Apple readying sweeping changes to iPhone sales tactics to deflect Android competition

iPhone 5 (black, left angled, display 001)

Normally, Apple would just continue pushing its iPhone using same old marketing tricks, which entail heavy advertising, the power of the Apple brand and lots of free press. But heightened competition, slowing smartphone sales and ongoing uncertainty about the economy presumably prompted Tim Cook and his leadership team to implement changes to how the firm goes about selling smartphones.

Sales tactics changes on the agenda reportedly include a trade-in program, improvements to price-matching policies internationally and promotions akin to Apple’s Back to School program. Jump past the fold for the full breakdown…

Apple’s chief executive Tim Cook along with SVP of Internet Software and Services Eddy Cue and SVP of Software Engineering Craig Federighi discussed iPhone sales push with the company’s retail store leadership for approximately three hours during a summit at San Francisco’s Fort Mason on June 27, reports the well-informed Mark Gurman of 9to5Mac.

Dissatisfied that 80 percent of all iPhones are not purchased from Apple Stores, Cook underscored that more incentives for customers and Apple Stores will be introduced at Apple’s July 28 quarterly meetings for Retail.

The iPhone is Apple’s central “gateway product” to other devices like iPads and Macs, so it is critical that the Apple smartphone is sold via an Apple Store so new customers are immediately exposed to iPads, Macs and other devices on the showroom floor.

Even though 80% of iPhones are not sold at Apple Stores, 50% of all serviced iPhones are troubleshooted, repaired, or replaced at Apple Store Genius Bars. Cook reportedly hinted that he would like those numbers to be more in line.

The new Back to School promotion ($50 iTunes Gift Cards on qualifying iPhone purchases for students) is one facet of Apple’s iPhone sales push.

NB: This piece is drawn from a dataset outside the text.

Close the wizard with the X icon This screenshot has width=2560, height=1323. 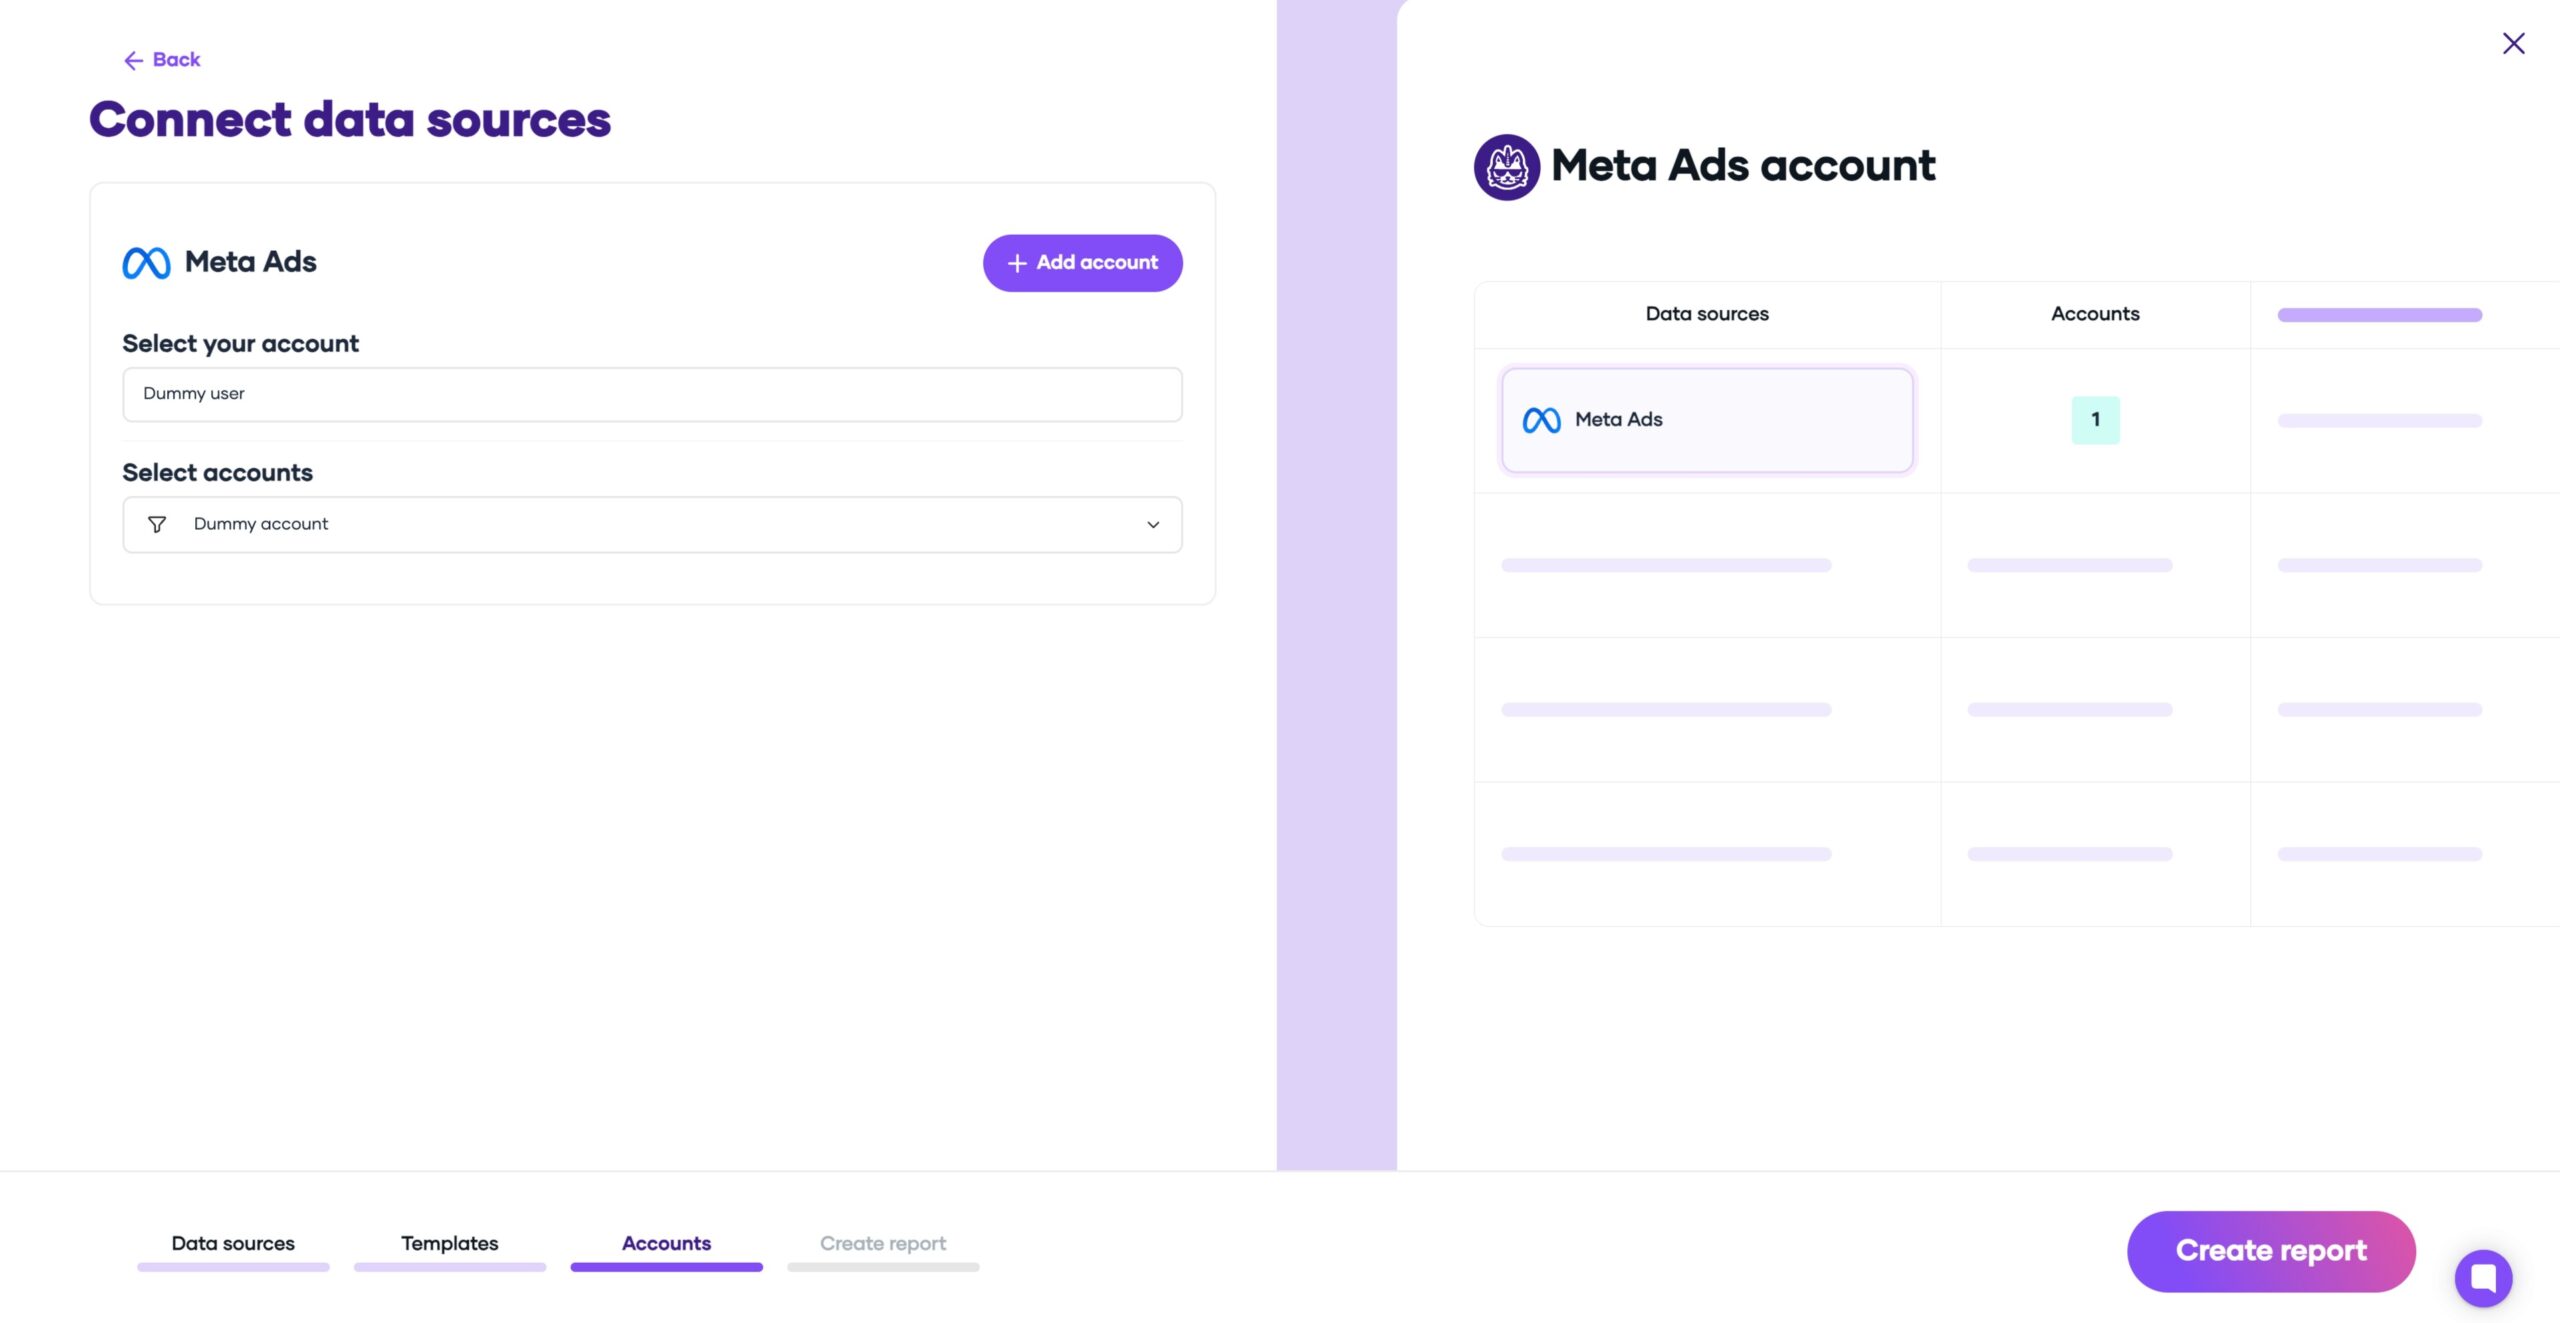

Gurman says in-store trade-in program is also being considered with “a large, promoted presence in Apple Stores”, as Bloomberg asserted last month. Customers could be encouraged to upgrade a damaged older iPhone model to a refurbished iPhone 5, according to one source.

Other elements of the strategy reportedly include improvements to price-matching policies internationally, major store openings in Europe, including a new store in Italy, and aggressive iOS 7 promotion later this year in light of the importance of the company’s mobile operating system to its fortunes.

The firm recently tested a new approach to a great success in countries like India, where Android cheapos have eroded its market standing to a single-digit figure. If I were Apple, I’d introduce installment payments across all brick-and-mortar Apple Stores.

A cash-back deal in India where consumers use American Express to purchase a qualifying iPhone also has lots of potential. And if interest-free payment plans work in China, why not roll them out everywhere?

For what it’s worth, Apple is thought to have partnered up with Barclays and T-Mobile USA to offer 24 months no interest when buying a new iPhone on T-Mobile at Apple Stores.

As you can see, there’s lots of untapped potential to boost sales internationally should Apple be willing to relax its strict approach to selling iPhones.

Also, Apple’s Retail Management has been instructed “to consistently note to employees why they are critical and appreciated”.

Last, but not the least, one person apparently said to expect “an army of new products this Fall.”

Whether or not the cryptic comment alludes to new gizmos already in the pipeline – like the upcoming iPad 5, iPhone 5S, fourth-generation Apple TV, a next-gen Mac Pro and refreshed MacBook Pros – remains to be seen.

Outside these upgrades, rumors have persisted for a while now that Apple has been readying both a wristwatch and a less-costly iPhone variant and some analysts still expect the company to launch a standalone television set.